Необходимость в уточняющих квалификациях, которые делают понятие «работающим», с большой вероятностью объясняется длительным понятийным трансфером, который происходит в виде импорта не только терминов, но и политических институций, частичного и компромиссного на всем своем протяжении[22]. Конечно, российский случай не исключителен, и схожие свойства понятийной сетки мы, с большой вероятностью, обнаружим в других обществах с аналогичной практикой. Наличие внешних эталонных форм, которые становятся предметом трансфера, выступает источником основополагающего смыслового и ценностного напряжения, пока степень, форма и успех реализации проектов в обществах-донорах систематически идеализируются в обществах-реципиентах. Идеализация закрепляет в смысловом поле понятий иерархию между полноценными заемными образцами «цивилизованных» норм и неполноценными местными реалиями. Если в рамках развернутого высказывания такое напряжение традиционно выражается в явном противопоставлении «российского» (наделяемого негативной символической ценностью) и «цивилизованного» (с позитивной ценностью)[23], то в свернутом виде то же противопоставление содержится уже в лексической форме понятий. Конструкции «российский средний класс», «суверенная демократия», «социалистический гуманизм» и даже «всесторонне развитая личность» отчетливо коннотируют несовпадение локальных версий реальности с заимствуемыми проектными категориями «средний класс», «демократия», «гуманизм», «личность». Такую схему трансфера, которая воспроизводит регулярную асимметрию между образцовыми понятиями и «не вполне подходящей» реальностью, трудно квалифицировать иначе как самоколонизацию. С содержательной точки зрения продуктивной здесь будет параллель с исследованиями Николая Плотникова, который обнаруживает в основании российских государственных реформ, начиная с XVIII в., метафорическое представление о российском обществе как «tabula rasa»[24]. Регулярное нормативное преобразование местной «бесформенной материи», форма для которой каждый раз заново заимствуется в институтах Западной Европы, является достаточно точным выражением перманентной самоколонизации[25].

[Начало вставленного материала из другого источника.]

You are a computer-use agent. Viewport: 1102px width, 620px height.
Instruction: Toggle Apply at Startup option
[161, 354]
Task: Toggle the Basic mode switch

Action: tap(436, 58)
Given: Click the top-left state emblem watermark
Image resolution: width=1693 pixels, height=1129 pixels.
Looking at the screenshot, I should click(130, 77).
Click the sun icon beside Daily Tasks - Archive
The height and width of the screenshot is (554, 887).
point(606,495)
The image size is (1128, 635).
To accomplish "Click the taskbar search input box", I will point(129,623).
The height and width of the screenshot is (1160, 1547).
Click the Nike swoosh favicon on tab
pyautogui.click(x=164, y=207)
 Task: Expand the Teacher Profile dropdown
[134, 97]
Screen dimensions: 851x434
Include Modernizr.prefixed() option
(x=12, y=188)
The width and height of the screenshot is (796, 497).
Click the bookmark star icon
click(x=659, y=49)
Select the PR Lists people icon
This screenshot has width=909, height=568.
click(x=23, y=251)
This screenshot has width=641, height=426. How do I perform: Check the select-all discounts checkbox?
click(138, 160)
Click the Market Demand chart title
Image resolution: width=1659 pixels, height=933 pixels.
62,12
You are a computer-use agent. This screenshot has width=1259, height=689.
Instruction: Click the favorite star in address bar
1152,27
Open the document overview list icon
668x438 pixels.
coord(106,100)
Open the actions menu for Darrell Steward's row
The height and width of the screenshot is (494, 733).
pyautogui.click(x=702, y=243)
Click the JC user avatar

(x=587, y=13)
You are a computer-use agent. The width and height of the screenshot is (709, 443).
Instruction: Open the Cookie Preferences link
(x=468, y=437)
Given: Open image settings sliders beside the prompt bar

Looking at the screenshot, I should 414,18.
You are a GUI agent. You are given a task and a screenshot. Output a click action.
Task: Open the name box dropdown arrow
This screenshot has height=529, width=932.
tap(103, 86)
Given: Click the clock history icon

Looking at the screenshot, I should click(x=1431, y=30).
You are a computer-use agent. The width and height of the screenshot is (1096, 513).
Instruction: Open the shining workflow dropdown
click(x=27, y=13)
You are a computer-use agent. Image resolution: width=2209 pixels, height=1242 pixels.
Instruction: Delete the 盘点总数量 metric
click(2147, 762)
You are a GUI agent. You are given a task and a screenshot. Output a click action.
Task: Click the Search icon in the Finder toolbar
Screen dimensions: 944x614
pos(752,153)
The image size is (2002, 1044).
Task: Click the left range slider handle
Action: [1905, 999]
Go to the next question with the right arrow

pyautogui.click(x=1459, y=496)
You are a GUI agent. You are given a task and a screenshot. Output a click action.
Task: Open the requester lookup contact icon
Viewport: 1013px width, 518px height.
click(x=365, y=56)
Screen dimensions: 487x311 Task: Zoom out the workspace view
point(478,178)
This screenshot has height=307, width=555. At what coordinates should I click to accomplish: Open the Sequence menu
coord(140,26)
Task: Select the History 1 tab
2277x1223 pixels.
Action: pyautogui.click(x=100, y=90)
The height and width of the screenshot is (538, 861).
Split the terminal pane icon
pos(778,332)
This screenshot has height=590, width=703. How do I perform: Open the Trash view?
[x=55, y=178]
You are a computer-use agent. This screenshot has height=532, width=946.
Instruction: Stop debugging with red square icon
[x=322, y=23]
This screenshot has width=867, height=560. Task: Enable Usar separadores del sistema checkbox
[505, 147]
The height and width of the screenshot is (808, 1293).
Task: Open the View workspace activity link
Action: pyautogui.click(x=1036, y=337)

Если реальность соответствует понятиям лишь с квалифицирующими оговорками и решающая оговорка обозначена в самой словарной форме, то дополнительные квалификации делают сцепление с реальностью более или менее приемлемым. При этом нет сомнений, что действительным источником сохраняющегося зазора служат не отношения между понятием и реальностью, а сама практика переноса понятий – в том числе лингвистическая, но в первую очередь политическая. Трансфер понятий с квалифицирующим признаком производит структурный эффект, во многом противоположный натурализации, как ее определяет Ролан Барт[26]. В отличие от натурализации, которая превращает историческое в природное в интересах господства, стирая заложенные в понятии различия и противоречия и тем самым существенно затрудняя его критику, прием квалификации неявно и непрерывно ставит под сомнение реальность, стоящую за понятием, а в случае, когда подобным образом сконструирован целый ряд ключевых универсалий, – реальность самого общества. На деле квалифицирующая конструкция ключевых понятий, свойственная трансферу колониального типа, выполняет двойную социальную функцию. Она сообщает приемлемый (временный и компромиссный) характер понятию при его переносе и адаптации в действующей понятийной сетке, что позволяет тому «работать» как форме восприятия реальности. И она же оставляет открытым отходной путь для политических и экспертных инстанций в случае масштабных консервативных сдвигов в балансе сил, которые в России (и не только) сопровождаются систематической критикой «Запада», куда генетически отсылает ряд заимствований, чье происхождение не окончательно стерто процессом их использования. Принимая во внимание социальную модель понятийного трансфера, в историко-социологическом исследовании следует обращать особое внимание на лексическую конструкцию понятий и извлекать из нее так много политического, как это возможно.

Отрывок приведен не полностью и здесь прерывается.